Como a cultura é antidogmática, ela desafia constantemente a visão de mundo daqueles que se prendem a dogmas e a uma concepção estática da realidade. A cultura não é fixa. Ela evolui conforme as interações entre diferentes sociedades, as transformações históricas e as inovações tecnológicas, sendo constantemente influenciada por fatores internos e externos.
A cultura é um dos pilares do patriotismo, que representa o sentimento de orgulho e amor à pátria. Infelizmente, o patriotismo vem sendo frequentemente confundido com o nacionalismo, que é a exaltação extrema da própria nação em detrimento de outras. Um exemplo claro de nacionalismo é Donald Trump, que prioriza os interesses dos EUA com o slogan America First, defendendo protecionismo econômico, abandono de tratados internacionais, endurecimento da imigração, negação do aquecimento global e até mesmo a incorporação forçada de outras nações.
Nacionalistas admiram líderes fortes porque os veem como defensores da soberania, da ordem e dos valores tradicionais, acreditando que um governo firme é essencial para proteger a nação e enfrentar ameaças, reais ou imaginárias, sejam internas ou externas. Usam a máscara do patriotismo para justificar o autoritarismo, retratando-se como os únicos verdadeiros defensores da pátria e classificando opositores como traidores. Essa estratégia manipula emoções coletivas, tenta silenciar divergências e consolida poder em nome do bem nacional.
Como a cultura, por definição, não se curva ao autoritarismo, ela é vista como subversiva e contrária ao “bem da nação” — sendo que esse “bem”, na verdade, nada mais é do que aquilo que a visão estreita dos radicais considera correto.
Acredito que precisamos resgatar o patriotismo do povo brasileiro, mostrando que ser patriota nada tem a ver com ser nacionalista. O patriotismo valoriza a cultura nacional sem desrespeitar outras culturas, reconhecendo que a troca cultural pode enriquecer a própria identidade de um país.
A vitória de Fernanda Torres no Globo de Ouro simboliza a força da cultura brasileira e a importância de preservar nossa identidade. Filha de Fernanda Montenegro e Fernando Torres, ela representa um legado artístico que atravessa gerações, reafirmando a relevância da arte nacional. Ainda Estou Aqui, ao retratar um período sombrio da história do Brasil, reforça a necessidade de reconhecer o passado sem distorções, permitindo que a cultura cumpra seu papel de memória e reflexão. A arte autêntica não apenas registra fatos, mas os traduz em emoção, despertando consciência e promovendo diálogo.
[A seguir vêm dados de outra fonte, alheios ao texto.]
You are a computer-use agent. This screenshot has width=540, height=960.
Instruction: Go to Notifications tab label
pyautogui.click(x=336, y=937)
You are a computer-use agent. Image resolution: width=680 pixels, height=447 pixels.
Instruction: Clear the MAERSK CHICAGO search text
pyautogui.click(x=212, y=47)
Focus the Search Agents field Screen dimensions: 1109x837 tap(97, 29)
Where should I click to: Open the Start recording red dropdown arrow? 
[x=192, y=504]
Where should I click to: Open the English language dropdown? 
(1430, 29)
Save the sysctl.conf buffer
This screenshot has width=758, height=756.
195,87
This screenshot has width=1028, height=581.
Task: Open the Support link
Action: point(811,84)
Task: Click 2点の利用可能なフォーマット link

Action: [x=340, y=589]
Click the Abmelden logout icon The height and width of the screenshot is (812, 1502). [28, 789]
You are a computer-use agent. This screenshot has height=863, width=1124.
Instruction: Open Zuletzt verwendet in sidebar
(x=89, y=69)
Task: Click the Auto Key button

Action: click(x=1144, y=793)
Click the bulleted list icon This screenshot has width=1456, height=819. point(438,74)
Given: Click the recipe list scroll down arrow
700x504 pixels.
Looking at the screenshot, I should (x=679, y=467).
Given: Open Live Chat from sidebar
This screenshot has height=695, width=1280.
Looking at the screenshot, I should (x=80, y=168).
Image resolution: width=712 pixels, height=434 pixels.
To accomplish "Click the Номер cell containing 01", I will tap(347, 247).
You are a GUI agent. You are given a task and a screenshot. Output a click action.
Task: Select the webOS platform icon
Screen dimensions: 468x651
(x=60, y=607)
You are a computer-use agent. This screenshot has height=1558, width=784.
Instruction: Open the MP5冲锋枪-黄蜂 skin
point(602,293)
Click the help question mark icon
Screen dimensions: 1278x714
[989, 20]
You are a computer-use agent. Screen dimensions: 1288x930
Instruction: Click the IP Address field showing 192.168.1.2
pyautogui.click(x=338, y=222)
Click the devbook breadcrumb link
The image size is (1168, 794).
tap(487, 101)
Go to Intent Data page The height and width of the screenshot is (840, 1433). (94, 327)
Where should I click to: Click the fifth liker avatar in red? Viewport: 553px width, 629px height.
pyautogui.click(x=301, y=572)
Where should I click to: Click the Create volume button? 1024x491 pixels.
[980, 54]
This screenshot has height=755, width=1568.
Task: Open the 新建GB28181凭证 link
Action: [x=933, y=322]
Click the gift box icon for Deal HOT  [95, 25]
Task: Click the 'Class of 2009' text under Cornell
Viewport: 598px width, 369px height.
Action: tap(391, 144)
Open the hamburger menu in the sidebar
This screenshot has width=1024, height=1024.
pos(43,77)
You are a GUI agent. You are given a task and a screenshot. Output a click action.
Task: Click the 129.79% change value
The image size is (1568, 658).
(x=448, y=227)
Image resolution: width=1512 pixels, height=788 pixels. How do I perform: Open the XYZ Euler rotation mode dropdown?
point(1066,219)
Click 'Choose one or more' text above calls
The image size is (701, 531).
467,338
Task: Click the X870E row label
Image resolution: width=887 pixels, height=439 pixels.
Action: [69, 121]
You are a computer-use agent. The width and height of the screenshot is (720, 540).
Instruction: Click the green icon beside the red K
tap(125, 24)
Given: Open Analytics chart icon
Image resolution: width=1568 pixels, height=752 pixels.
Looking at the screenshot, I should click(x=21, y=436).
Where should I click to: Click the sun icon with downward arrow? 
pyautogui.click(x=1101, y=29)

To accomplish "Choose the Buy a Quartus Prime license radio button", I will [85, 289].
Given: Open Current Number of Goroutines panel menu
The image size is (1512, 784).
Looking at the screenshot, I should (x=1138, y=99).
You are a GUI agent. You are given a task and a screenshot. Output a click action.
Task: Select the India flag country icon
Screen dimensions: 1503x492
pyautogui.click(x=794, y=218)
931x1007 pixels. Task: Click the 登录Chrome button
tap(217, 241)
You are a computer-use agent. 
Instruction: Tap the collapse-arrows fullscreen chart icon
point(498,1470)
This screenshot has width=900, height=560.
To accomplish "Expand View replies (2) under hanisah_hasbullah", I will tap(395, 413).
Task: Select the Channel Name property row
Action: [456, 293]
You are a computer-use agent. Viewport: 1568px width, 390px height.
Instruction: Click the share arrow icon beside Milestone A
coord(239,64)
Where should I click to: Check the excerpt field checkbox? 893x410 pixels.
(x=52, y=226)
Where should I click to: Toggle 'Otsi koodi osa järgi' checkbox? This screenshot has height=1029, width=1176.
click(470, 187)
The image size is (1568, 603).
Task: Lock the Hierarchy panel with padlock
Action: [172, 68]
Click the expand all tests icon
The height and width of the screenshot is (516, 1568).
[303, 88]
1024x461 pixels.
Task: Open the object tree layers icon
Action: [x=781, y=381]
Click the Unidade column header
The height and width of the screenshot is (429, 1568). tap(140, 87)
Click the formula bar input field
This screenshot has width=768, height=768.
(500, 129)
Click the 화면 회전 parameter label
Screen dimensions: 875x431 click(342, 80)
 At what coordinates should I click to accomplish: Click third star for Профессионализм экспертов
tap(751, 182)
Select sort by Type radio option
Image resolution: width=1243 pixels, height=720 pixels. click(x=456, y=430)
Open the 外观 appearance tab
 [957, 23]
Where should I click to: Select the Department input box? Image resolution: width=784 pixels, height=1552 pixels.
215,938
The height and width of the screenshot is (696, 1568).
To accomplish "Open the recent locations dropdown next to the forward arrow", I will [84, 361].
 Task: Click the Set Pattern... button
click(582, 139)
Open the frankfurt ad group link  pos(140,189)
Esse reconhecimento internacional deve nos lembrar da importância de resgatar o verdadeiro patriotismo, que valoriza a cultura sem cair no nacionalismo excludente. Ser patriota não é impor uma visão única da história, mas celebrar nossa arte, nossa diversidade e nossa capacidade de evolução. A cultura é um dos maiores patrimônios de um país, protegê-la é essencial para fortalecer nossa identidade e garantir que a liberdade de expressão continue sendo um pilar da nossa sociedade.